Legislator Partai Golkar ini mengatakan, generasi muda sebagai pengguna media sosial terbesar harus memiliki kemampuan literasi media sosial, supaya bisa menjadi pendorong bermedia sosial dengan baik.

“Literasi sosial mengapa menjadi penting, karena masyarakat saat ini sudah masuk dalam tahapan masyarakat informasi, dimana kebutuhan akan informasi menjadi hal yang utama,” jelasnya.

Di samping itu, kata dia, perkembangan teknologi yang pesat dan hadirnya media baru menuntut seseorang untuk bisa memiliki kemampuan literasi yang berbeda dari biasanya.

Ditambahkan Direktur Pemberdayan Informatika Kemenkominfo, Bonifasius W. Pudjianto, pemerintah melalui telah memiliki kerangka program kegiatan literasi digital di Indonesia. Kerangka literasi digital tersebut, yaitu pelatihan digital skill, digital culture, digital etics dan digital safety.

“Semuanya itu bertujuan untuk mewujudkan masyarakat digital, ekonomi digital dan digital goverment.
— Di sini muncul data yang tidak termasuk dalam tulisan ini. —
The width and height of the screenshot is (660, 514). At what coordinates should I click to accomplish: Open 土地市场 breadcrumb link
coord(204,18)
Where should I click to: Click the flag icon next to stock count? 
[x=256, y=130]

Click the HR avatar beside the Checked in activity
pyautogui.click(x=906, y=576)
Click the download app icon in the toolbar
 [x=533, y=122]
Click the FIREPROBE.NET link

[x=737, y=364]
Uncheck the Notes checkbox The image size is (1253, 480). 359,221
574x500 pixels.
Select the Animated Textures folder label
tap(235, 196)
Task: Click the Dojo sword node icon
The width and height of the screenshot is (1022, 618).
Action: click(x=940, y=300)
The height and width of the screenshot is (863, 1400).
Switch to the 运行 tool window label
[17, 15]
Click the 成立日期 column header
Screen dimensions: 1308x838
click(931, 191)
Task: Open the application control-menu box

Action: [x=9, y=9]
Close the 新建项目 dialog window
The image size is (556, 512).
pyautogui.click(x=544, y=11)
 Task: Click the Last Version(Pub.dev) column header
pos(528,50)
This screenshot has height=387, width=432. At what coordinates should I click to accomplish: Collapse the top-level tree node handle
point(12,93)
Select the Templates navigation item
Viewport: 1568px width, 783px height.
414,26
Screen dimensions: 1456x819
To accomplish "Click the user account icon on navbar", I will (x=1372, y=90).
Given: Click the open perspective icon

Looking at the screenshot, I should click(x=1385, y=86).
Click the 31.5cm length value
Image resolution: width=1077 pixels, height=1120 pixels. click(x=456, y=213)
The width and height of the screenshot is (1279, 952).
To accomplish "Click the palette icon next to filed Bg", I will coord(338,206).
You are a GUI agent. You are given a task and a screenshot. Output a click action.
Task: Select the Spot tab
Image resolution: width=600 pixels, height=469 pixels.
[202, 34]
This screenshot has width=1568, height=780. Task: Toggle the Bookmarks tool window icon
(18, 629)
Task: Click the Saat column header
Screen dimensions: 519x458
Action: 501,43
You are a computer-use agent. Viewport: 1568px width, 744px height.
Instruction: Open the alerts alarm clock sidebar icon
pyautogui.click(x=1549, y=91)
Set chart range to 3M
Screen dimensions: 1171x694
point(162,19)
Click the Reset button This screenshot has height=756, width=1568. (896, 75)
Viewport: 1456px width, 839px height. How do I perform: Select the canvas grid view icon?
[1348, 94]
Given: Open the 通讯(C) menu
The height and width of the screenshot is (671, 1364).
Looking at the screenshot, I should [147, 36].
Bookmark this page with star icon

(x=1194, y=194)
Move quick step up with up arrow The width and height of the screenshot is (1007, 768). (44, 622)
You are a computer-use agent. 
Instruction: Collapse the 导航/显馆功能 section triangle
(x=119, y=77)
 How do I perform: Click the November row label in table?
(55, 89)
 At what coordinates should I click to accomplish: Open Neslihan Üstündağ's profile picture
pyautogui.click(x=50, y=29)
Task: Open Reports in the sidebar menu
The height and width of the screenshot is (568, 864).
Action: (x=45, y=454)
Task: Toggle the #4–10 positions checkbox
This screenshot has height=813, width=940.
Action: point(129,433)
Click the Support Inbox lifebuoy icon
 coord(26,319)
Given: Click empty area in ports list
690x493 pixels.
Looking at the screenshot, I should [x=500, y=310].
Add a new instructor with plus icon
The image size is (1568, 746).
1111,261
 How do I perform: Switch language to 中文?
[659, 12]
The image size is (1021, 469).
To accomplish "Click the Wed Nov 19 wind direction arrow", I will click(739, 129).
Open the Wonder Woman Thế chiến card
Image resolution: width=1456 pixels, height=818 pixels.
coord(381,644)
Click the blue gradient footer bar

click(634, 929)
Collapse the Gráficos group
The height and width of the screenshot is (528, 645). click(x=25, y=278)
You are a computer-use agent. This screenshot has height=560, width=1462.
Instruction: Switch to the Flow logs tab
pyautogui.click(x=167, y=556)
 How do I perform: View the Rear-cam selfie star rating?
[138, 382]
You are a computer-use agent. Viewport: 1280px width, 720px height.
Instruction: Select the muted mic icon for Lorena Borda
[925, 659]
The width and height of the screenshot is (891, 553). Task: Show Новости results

Pelatihan-pelatihan ini terus digencarkan, sehingga masyarakat semakin memahami ketika mereka berada di ruang digital,” katanya.

Terkait program transformasi digital yang dicanangkan oleh Presiden Joko Widodo, lanjut Bonifasius, Kemkominfo mendapat peran untuk mengembangkan talenta digital atau Sumber Daya Manusia (SDM) digital di Indonesia.

“Untuk itu dibutuhkan literasi digital bagi masyarakat, khususnya kemampuan kognitif. Sehingga masyarakat tidak hanya sebatas mampu mengoperasikan gawai, tetapi juga bisa memberikan nilai tambah. Ini yang lebih penting,” pungkasnya.